Is there a more American game character than Pac-Man? I know it’s Japanese, but come on, has there ever been a better metaphor for Fitzgerald’s American Dream? The Jay Gatsby of games swallows whole each and every pellet in its path, with no hope of stopping, until the ghosts of one’s past offer death’s sweet release. Unlike Tetris, a Soviet fantasy about placing blocks in an orderly fashion.
And so, maybe I could be depressed or annoyed that NAMCO Bandai Games is releasing PAC-MAN DASH! (Free), the least surprising free-to-play runner released this summer. But instead I’m charmed by the appropriateness of this once-great capitalist icon finding its home in a game bursting with IAP and recycled ideas. Is this a cynical game? Maybe. But maybe it’s genius!
Either way, DASH! isn’t the worst thing I’ve ever played. In fact, putting aside the cynicism of the exercise, it’s kind of fun. And Pac-Man makes sense as a runner.

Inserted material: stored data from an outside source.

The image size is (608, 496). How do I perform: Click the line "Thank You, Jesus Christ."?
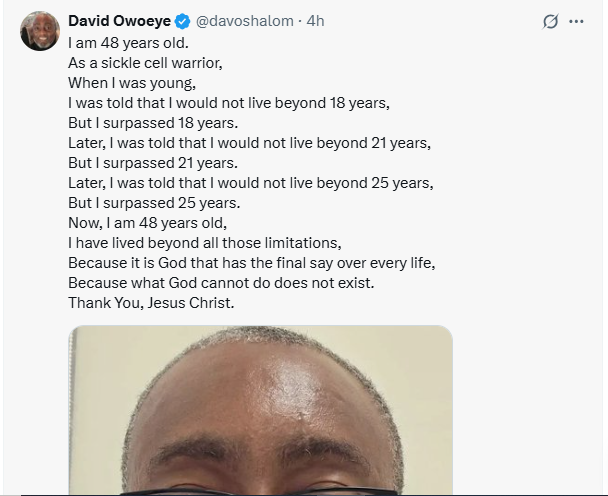[x=150, y=301]
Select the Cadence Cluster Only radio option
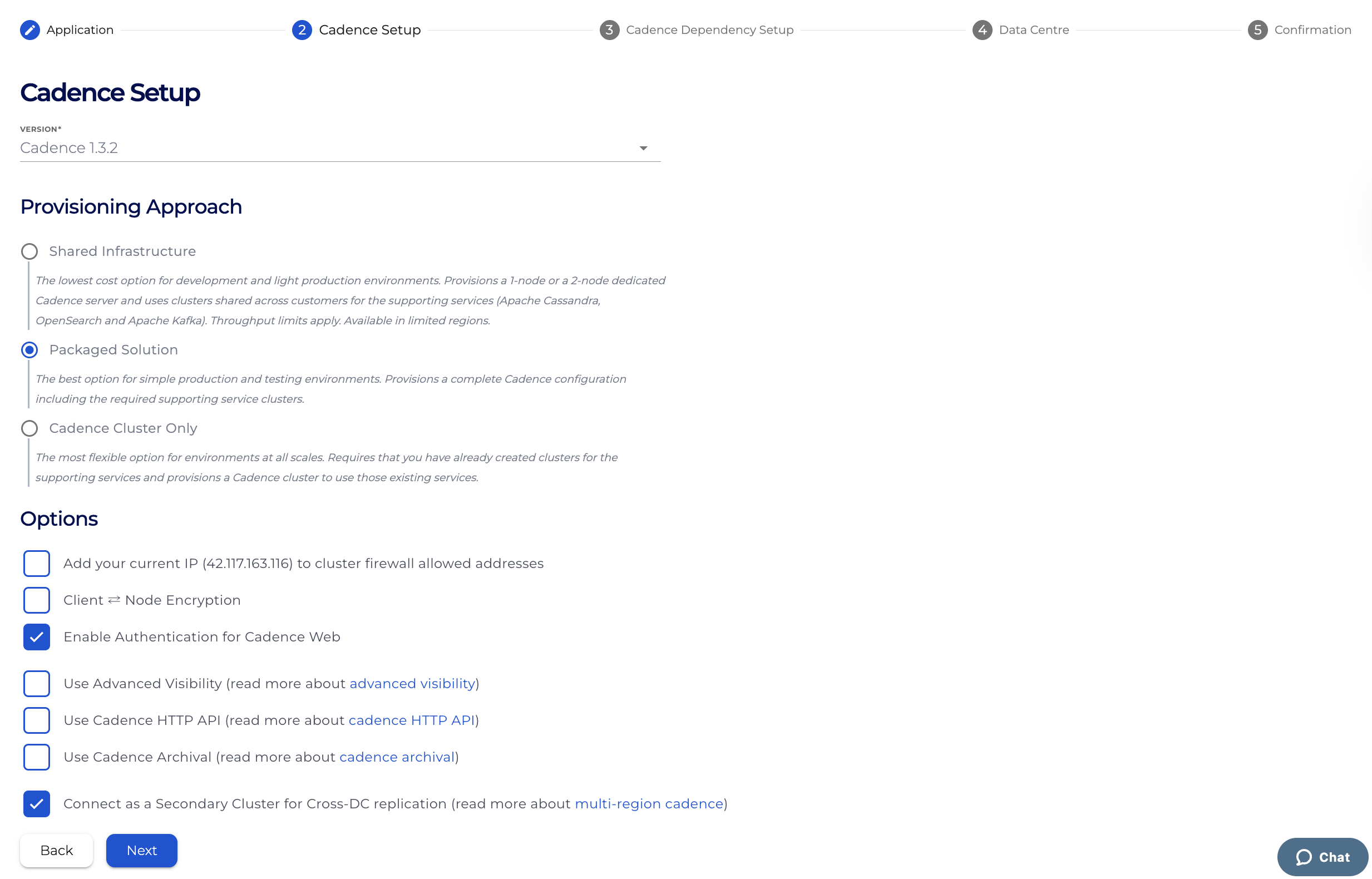Viewport: 1372px width, 879px height. (x=29, y=429)
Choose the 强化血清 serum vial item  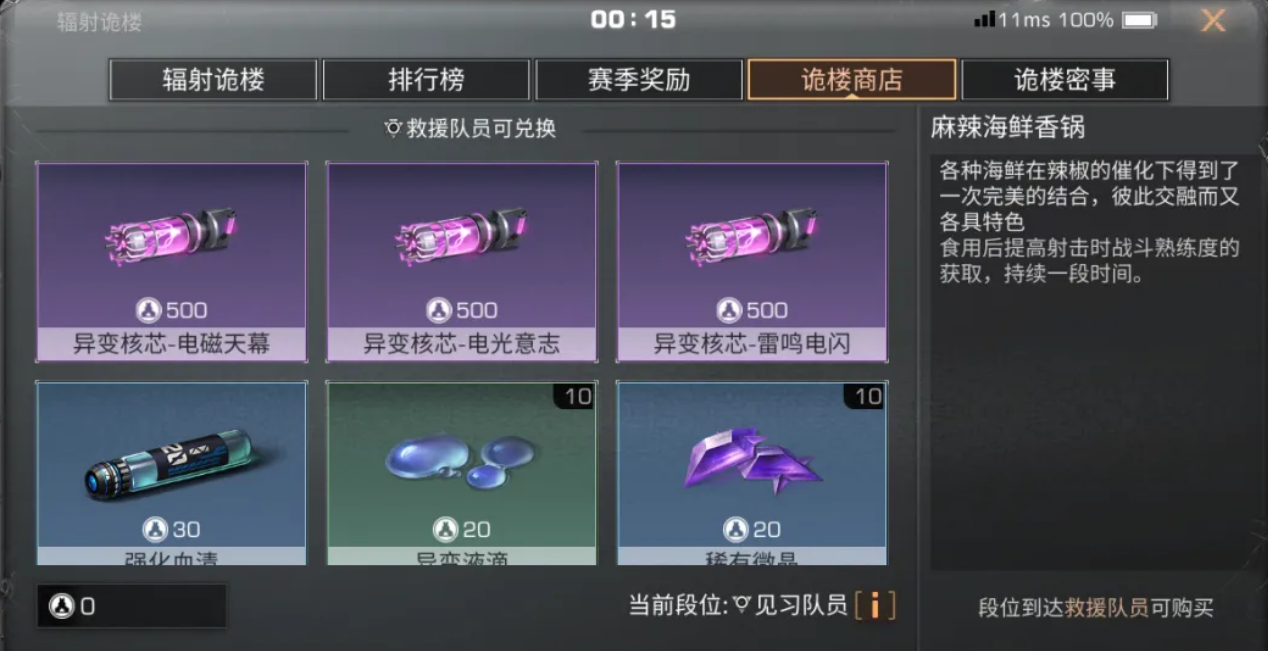click(x=171, y=473)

In DASH!, Pac-Man chomps down fruit, ghosts and pellets, or as the game sacrilegiously refers to them, “cookies." Since Pac-Man is always able to devour ghosts, there’s never any fear of dying or getting caught by Inky, Pinky, Blinky or Clyde, and thus, no joyful moment of revenge when the “hunter becomes the hunted." Instead, the only challenge comes from the missions, which include exciting tasks like “Collect 200 cookies!" or “Eat 20 red ghosts!"‘
Cookies can buy new characters, and different power-ups and characters make these tasks easier. After finishing 10 missions in each world, a new world opens up. There are five total. Each stage looks exactly the same, and only the five worlds bare any distinction. It would have been nice to see a few more locations, but the worlds that do exist offer some visual and gameplay variations.
PAC-MAN DASH‘s IAP is particularly egregious. It takes one heart to play or replay a stage, and the game starts you with 10 hearts that take over 13 minutes to refill. That’s 13 minutes per heart. So after depleting my stamina, it takes a solid two hours to keep playing uninterrupted. Still, I managed to play for a solid 20 to 30 minutes at a time, and the game does offer one free recharge. The next recharge is a buck. It may be crass, or it could be the game’s own subtle satire of the free-to-play model. Maybe. Probably not, though.
I sound harsh, but really, if you have a high tolerance for cynicism, enjoy runners, and love hearing those delightfully nostalgic “wakawakawakawaka" sounds, then PAC-MAN DASH! is a solid use of your zero dollars. As much as it made my eyes roll, it’s also some super sugary eye candy. And there’s real dumb fun to upgrading my character so that it can triple jump and magnetize every ghost on the screen, or getting enough pellets to turn into giant Pac-Man and trample all the ghosts in your path.
I hated Sonic Dash when I first played it. I did. I was sick of runners and I didn’t like that the newest Sonic game had to be a runner. Well, guess who’s still playing Sonic Dash? I hate to say it, but I gladly finished every mission in PAC-MAN DASH!, and should the developers release new content, I’ll likely download the update and give them even more of my time, if not my IAP dollars. Once you accept that it’s terrible, it’s really not so bad.